**** Provided data ****
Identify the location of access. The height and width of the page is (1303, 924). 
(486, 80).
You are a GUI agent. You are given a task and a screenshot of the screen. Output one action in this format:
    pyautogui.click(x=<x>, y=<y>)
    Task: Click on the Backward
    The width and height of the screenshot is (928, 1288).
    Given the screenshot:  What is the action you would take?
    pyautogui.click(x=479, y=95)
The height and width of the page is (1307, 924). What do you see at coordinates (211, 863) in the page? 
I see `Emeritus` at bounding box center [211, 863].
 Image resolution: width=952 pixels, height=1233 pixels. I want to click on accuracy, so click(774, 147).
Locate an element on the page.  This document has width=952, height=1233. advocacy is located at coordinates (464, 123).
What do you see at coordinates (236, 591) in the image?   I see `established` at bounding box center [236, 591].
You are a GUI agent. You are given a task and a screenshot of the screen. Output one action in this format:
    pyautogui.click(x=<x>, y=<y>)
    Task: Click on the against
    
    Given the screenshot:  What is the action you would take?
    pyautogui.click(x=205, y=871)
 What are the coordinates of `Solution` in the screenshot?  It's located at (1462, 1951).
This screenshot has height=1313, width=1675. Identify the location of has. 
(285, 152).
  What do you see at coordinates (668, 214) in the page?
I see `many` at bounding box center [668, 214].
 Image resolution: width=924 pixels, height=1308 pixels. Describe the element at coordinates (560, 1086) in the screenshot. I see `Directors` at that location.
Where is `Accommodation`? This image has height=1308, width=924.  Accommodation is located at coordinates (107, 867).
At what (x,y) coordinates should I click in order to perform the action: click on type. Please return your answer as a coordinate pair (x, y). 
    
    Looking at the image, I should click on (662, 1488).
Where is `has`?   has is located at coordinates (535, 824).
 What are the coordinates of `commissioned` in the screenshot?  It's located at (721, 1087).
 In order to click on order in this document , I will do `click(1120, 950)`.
****
_Short exercise_
Can you recast every one of the lines above as a numbered list, omitting any blank lines?

_Expected answer_
1. Identify the location of access. The height and width of the page is (1303, 924). 
2. (486, 80).
3. You are a GUI agent. You are given a task and a screenshot of the screen. Output one action in this format:
4.     pyautogui.click(x=<x>, y=<y>)
5.     Task: Click on the Backward
6.     The width and height of the screenshot is (928, 1288).
7.     Given the screenshot:  What is the action you would take?
8.     pyautogui.click(x=479, y=95)
9. The height and width of the page is (1307, 924). What do you see at coordinates (211, 863) in the page? 
10. I see `Emeritus` at bounding box center [211, 863].
11.  Image resolution: width=952 pixels, height=1233 pixels. I want to click on accuracy, so click(774, 147).
12. Locate an element on the page.  This document has width=952, height=1233. advocacy is located at coordinates (464, 123).
13. What do you see at coordinates (236, 591) in the image?   I see `established` at bounding box center [236, 591].
14. You are a GUI agent. You are given a task and a screenshot of the screen. Output one action in this format:
15.     pyautogui.click(x=<x>, y=<y>)
16.     Task: Click on the against
17.     Given the screenshot:  What is the action you would take?
18.     pyautogui.click(x=205, y=871)
19.  What are the coordinates of `Solution` in the screenshot?  It's located at (1462, 1951).
20. This screenshot has height=1313, width=1675. Identify the location of has. 
21. (285, 152).
22.   What do you see at coordinates (668, 214) in the page?
23. I see `many` at bounding box center [668, 214].
24.  Image resolution: width=924 pixels, height=1308 pixels. Describe the element at coordinates (560, 1086) in the screenshot. I see `Directors` at that location.
25. Where is `Accommodation`? This image has height=1308, width=924.  Accommodation is located at coordinates (107, 867).
26. At what (x,y) coordinates should I click in order to perform the action: click on type. Please return your answer as a coordinate pair (x, y). 
27.     Looking at the image, I should click on (662, 1488).
28. Where is `has`?   has is located at coordinates (535, 824).
29.  What are the coordinates of `commissioned` in the screenshot?  It's located at (721, 1087).
30.  In order to click on order in this document , I will do `click(1120, 950)`.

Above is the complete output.